Hats off to the organizers, as arranging over 2500 entries cannot be an easy task and really, classes went smoother than I can remember at any Final before.
The Joburg crowd was quite jealous of the Pretoria riders, who were sporting rather smart T-Shirts, and maybe next year they will rise to the challenge and create masterpieces of their own! Good thinking on the Pretoria team’s part!
There were the usual spills and thrills, and the Showjumping and Equitation courses were well-built, full of tight turns and tended to slow all but the bravest and tiniest little dynamite sticks, giving everyone a pretty fair chance. Warm-Up arenas were less crowded than I expected and it seems more and more riders are finally getting the hang of remembering the rules applicable, so less head on collisions! The Laser timers really had the riders excited and they finally felt like they were at a ‘real’ THS show!

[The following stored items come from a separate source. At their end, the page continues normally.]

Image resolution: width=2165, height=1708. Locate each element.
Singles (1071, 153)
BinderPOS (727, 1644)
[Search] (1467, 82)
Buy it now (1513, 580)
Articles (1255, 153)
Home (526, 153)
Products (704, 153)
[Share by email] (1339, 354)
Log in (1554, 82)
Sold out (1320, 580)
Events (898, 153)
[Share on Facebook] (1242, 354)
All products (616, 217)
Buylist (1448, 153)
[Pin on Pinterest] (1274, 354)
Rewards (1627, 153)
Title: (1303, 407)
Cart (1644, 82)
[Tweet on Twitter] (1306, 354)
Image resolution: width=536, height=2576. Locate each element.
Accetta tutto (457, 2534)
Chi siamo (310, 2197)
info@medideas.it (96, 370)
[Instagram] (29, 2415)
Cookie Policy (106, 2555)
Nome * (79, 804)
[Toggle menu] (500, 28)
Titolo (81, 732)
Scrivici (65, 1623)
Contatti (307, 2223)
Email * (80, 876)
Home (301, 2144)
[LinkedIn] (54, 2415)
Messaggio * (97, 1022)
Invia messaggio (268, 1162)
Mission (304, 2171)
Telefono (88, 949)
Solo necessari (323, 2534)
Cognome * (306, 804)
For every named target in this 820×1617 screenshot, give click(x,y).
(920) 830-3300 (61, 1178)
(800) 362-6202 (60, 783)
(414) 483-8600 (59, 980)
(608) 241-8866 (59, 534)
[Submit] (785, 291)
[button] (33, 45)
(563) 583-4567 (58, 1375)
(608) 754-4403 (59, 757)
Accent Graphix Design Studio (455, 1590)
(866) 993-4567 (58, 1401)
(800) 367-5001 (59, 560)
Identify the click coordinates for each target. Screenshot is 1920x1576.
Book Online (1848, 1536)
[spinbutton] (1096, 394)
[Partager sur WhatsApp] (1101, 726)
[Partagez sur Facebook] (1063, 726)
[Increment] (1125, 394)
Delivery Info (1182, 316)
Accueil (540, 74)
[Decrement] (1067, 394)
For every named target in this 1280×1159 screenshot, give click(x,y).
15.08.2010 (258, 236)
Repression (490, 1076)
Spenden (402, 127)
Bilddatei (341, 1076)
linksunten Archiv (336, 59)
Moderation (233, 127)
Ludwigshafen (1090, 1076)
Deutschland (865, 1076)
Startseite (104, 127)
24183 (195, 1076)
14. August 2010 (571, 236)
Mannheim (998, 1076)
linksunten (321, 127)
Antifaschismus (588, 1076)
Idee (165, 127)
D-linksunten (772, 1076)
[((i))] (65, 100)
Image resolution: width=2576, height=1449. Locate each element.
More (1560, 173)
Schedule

I have only one complaint, or shall we call it an observation... Is it easier to tell your friends that you retired from the jump-off , as opposed to admitting you had a pole and put yourself out of the running? It seemed every other rider chose to retire immediately after knocking a pole in the jump-off, rather than finish with a score for the school and team? The horses were not out of control, not lame and even looked surprised to have their fun stopped at fence 3! Come on guys - where is the sense of sportsmanship, the sense of fun and the pride? There is no shame at having a pole down! Come on parents - you need to impress the value of pushing through to the end, and the love of the sport and I did not see that on Sunday! I am seeing this more and more in the important classes, and I think it is a shame. Let's impress the importance of finishing the race, of pushing through to the end and to not be scared of admitting failure!
I did not venture into the catering area, as it seemed that the que never got any shorter, but the smells coming from the back were divinity. (I allow the catering team at Eaton any mistake since they surprised me at a SANESA Show by supplying Amstel long after it had disappeared from the shop shelves a few weeks ago… heaven!)
Driving back that evening in a dusty car, very tired, very dirty and very sunburned, I decided it was a very good thing there was only one SANESA Final every year and thank goodness we had managed to survive another one… I do feel the need to abstain from going any closer than 100m from any horse after this, but I am sure the feeling will wear out – eventually.